§ **Data to use**
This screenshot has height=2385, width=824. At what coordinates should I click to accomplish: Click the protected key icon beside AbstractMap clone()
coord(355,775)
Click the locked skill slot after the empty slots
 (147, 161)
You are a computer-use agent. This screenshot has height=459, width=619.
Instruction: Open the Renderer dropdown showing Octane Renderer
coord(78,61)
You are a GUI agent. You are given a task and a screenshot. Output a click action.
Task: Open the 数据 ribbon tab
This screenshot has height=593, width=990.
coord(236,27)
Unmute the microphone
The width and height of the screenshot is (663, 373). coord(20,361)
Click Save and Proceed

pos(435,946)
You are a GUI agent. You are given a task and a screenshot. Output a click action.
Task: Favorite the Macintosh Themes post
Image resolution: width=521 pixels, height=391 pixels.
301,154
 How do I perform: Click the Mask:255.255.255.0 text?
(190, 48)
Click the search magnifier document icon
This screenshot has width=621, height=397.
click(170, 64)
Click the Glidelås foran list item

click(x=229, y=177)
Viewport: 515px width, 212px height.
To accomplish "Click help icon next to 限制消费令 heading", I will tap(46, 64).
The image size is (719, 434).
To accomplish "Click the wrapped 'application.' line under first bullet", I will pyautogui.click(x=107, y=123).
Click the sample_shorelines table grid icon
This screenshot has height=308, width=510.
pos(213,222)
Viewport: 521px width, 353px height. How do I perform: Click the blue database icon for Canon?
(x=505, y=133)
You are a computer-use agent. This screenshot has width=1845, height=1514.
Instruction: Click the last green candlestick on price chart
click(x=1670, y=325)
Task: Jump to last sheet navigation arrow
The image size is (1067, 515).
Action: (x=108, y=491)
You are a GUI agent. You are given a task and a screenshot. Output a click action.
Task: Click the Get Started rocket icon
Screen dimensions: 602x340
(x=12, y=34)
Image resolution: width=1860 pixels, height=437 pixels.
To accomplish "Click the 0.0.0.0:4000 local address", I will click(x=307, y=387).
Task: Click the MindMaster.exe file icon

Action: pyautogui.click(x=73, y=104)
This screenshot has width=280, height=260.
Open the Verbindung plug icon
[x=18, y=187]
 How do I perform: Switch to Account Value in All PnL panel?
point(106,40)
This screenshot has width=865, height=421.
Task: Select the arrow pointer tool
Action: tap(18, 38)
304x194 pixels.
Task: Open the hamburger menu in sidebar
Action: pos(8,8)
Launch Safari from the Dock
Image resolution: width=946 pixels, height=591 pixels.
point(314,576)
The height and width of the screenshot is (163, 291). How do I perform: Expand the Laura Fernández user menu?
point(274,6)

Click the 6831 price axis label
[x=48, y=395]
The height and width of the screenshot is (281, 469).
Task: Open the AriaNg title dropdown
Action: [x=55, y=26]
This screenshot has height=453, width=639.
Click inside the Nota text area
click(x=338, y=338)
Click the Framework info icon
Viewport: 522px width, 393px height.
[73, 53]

§ **Aim of the exercise**
Reproduce all of the records above, substituting "camera" for "microphone" and leaving everything else as it is.

§ **Complete output**
This screenshot has height=2385, width=824. At what coordinates should I click to accomplish: Click the protected key icon beside AbstractMap clone()
coord(355,775)
Click the locked skill slot after the empty slots
 (147, 161)
You are a computer-use agent. This screenshot has height=459, width=619.
Instruction: Open the Renderer dropdown showing Octane Renderer
coord(78,61)
You are a GUI agent. You are given a task and a screenshot. Output a click action.
Task: Open the 数据 ribbon tab
This screenshot has height=593, width=990.
coord(236,27)
Unmute the camera
The width and height of the screenshot is (663, 373). coord(20,361)
Click Save and Proceed

pos(435,946)
You are a GUI agent. You are given a task and a screenshot. Output a click action.
Task: Favorite the Macintosh Themes post
Image resolution: width=521 pixels, height=391 pixels.
301,154
 How do I perform: Click the Mask:255.255.255.0 text?
(190, 48)
Click the search magnifier document icon
This screenshot has width=621, height=397.
click(170, 64)
Click the Glidelås foran list item

click(x=229, y=177)
Viewport: 515px width, 212px height.
To accomplish "Click help icon next to 限制消费令 heading", I will tap(46, 64).
The image size is (719, 434).
To accomplish "Click the wrapped 'application.' line under first bullet", I will pyautogui.click(x=107, y=123).
Click the sample_shorelines table grid icon
This screenshot has height=308, width=510.
pos(213,222)
Viewport: 521px width, 353px height. How do I perform: Click the blue database icon for Canon?
(x=505, y=133)
You are a computer-use agent. This screenshot has width=1845, height=1514.
Instruction: Click the last green candlestick on price chart
click(x=1670, y=325)
Task: Jump to last sheet navigation arrow
The image size is (1067, 515).
Action: (x=108, y=491)
You are a GUI agent. You are given a task and a screenshot. Output a click action.
Task: Click the Get Started rocket icon
Screen dimensions: 602x340
(x=12, y=34)
Image resolution: width=1860 pixels, height=437 pixels.
To accomplish "Click the 0.0.0.0:4000 local address", I will click(x=307, y=387).
Task: Click the MindMaster.exe file icon

Action: pyautogui.click(x=73, y=104)
This screenshot has width=280, height=260.
Open the Verbindung plug icon
[x=18, y=187]
 How do I perform: Switch to Account Value in All PnL panel?
point(106,40)
This screenshot has width=865, height=421.
Task: Select the arrow pointer tool
Action: tap(18, 38)
304x194 pixels.
Task: Open the hamburger menu in sidebar
Action: pos(8,8)
Launch Safari from the Dock
Image resolution: width=946 pixels, height=591 pixels.
point(314,576)
The height and width of the screenshot is (163, 291). How do I perform: Expand the Laura Fernández user menu?
point(274,6)

Click the 6831 price axis label
[x=48, y=395]
The height and width of the screenshot is (281, 469).
Task: Open the AriaNg title dropdown
Action: [x=55, y=26]
This screenshot has height=453, width=639.
Click inside the Nota text area
click(x=338, y=338)
Click the Framework info icon
Viewport: 522px width, 393px height.
[73, 53]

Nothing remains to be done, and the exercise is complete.